Trees of the genus Populus are actively used in landscaping large populated areas, with the preferable use of males. However, a complex evolutionary path led to the formation of the sex locus in the poplar that is complex in structure and functioning mechanisms that are enriched with mobile elements and duplicates of sex-specific genes. Moreover, within the genus there are significant variations in the structure of the sex locus and mechanisms of sex determination: they can vary significantly between sections.
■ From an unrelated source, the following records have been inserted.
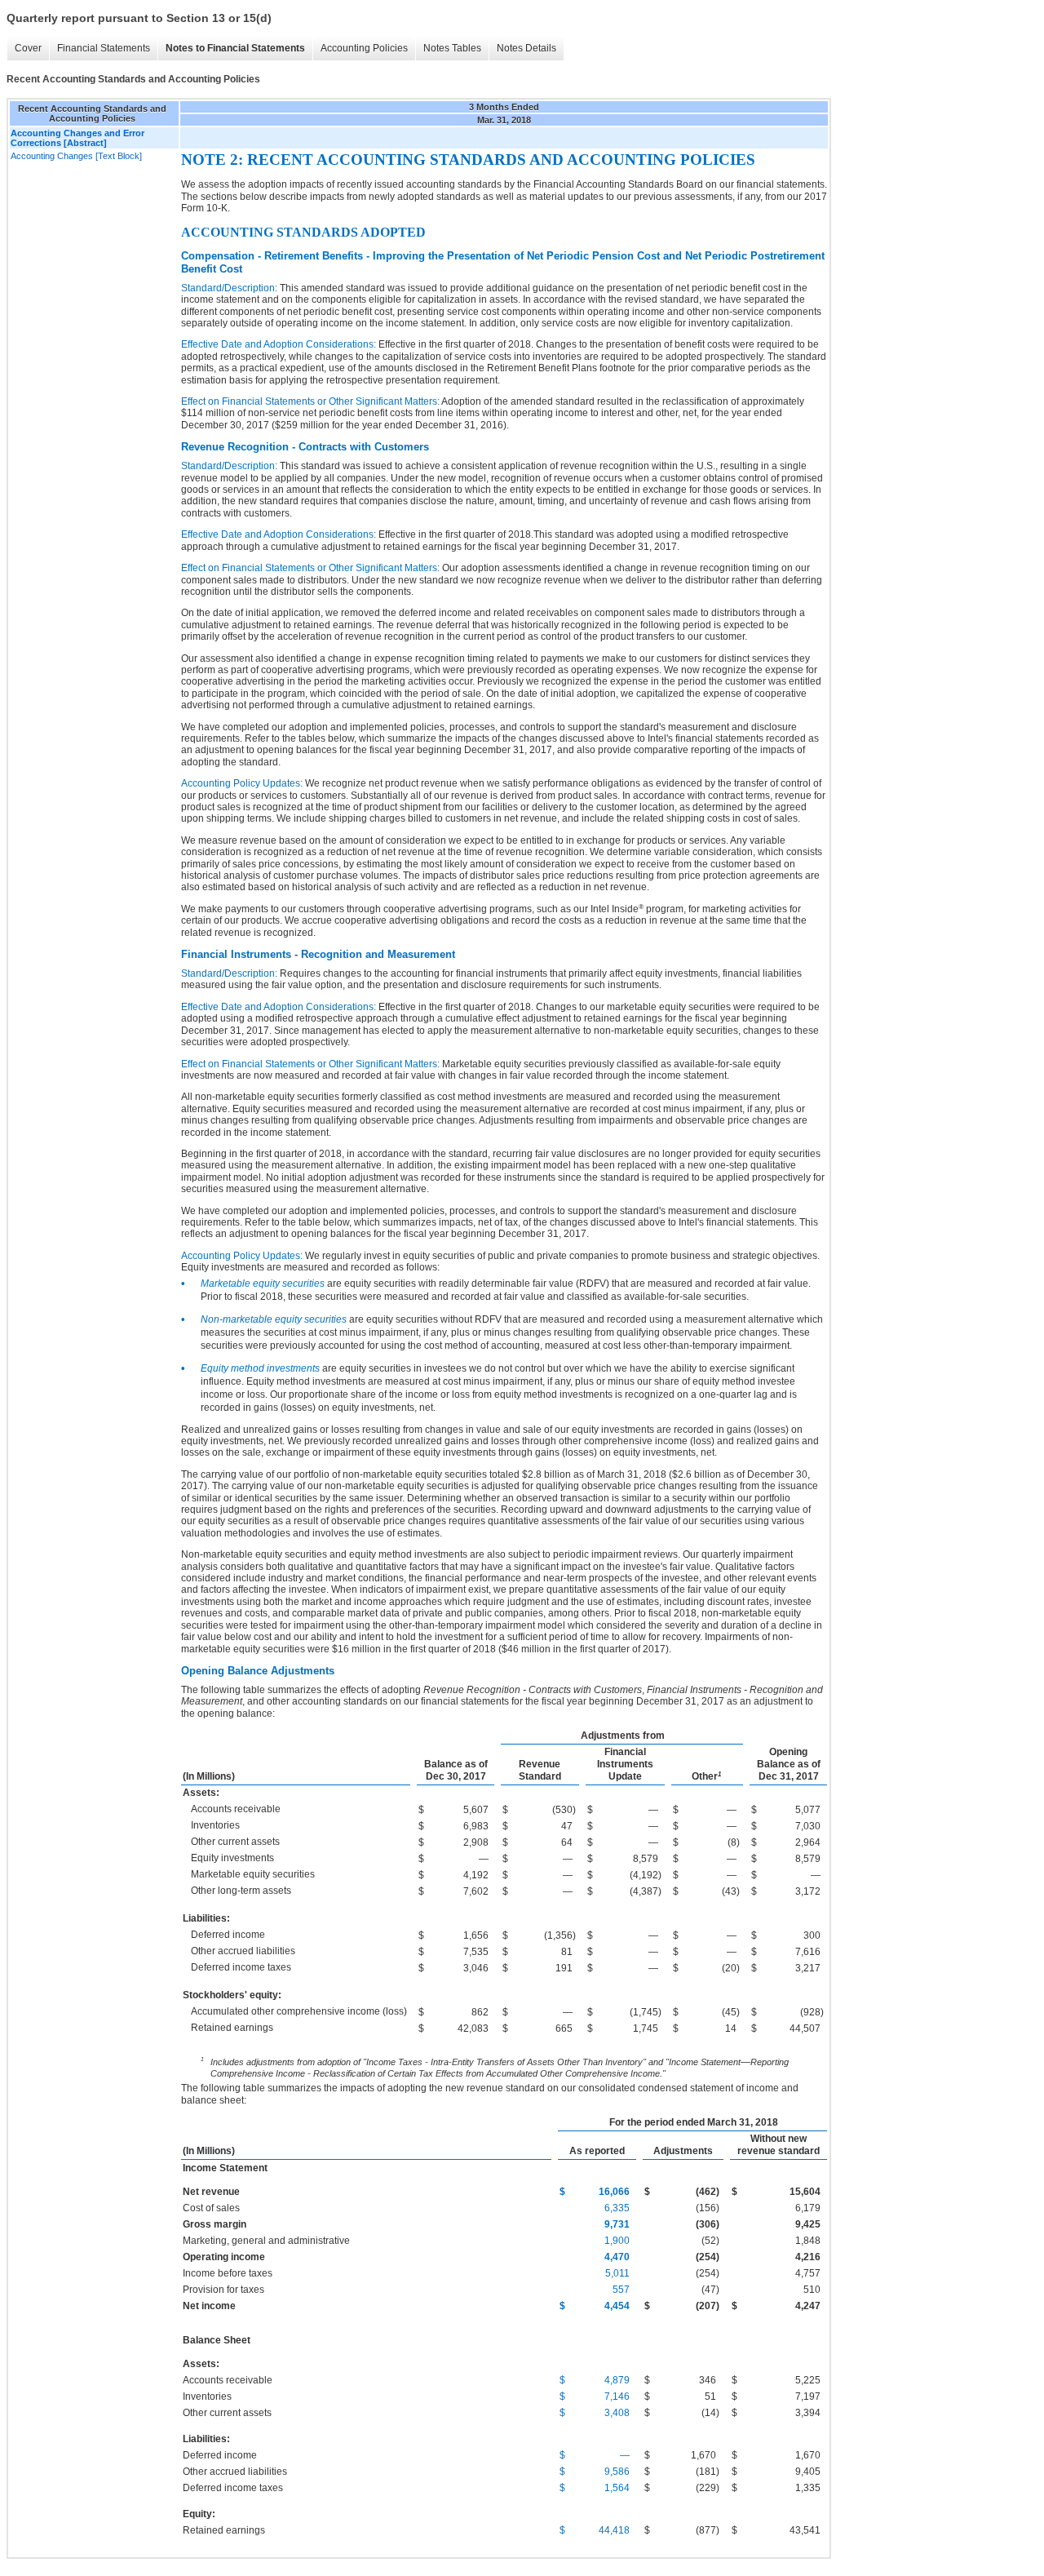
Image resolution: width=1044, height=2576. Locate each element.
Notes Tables (452, 48)
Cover (28, 48)
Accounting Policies (364, 48)
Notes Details (526, 48)
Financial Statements (103, 48)
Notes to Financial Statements (235, 48)
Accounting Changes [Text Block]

Despite the fact that in poplars the key regulator of sex is one gene, the ARR16/ARR17 orthologue, the abundance of full and partial copies of this gene and the presence of several levels of regulation of its activity make sex determination in various poplar species a difficult task. Further research aimed at better understanding of the structure and mechanisms of sex determination is not only important from a practical point of view, but is also of great fundamental interest, since it may bring us closer to understanding the evolutionary mechanisms that contributed to the formation of this diverse and successful group of trees.

ABBREVIATIONS

WGD, whole genome duplication; WGT, whole genome triplication; SDR, sex determination region; RR, cytokinin response regulators; X-SDR, SDR located on the X chromosome; Y-SDR, SDR located on the Y chromosome; YHS, Y-specific hemizygous sequence; LTR-RT, retrotransposons with long terminal repeats (long terminal repeat retrotransposon); SNP, single nucleotide polymorphism; lncRNA, long non-coding RNA.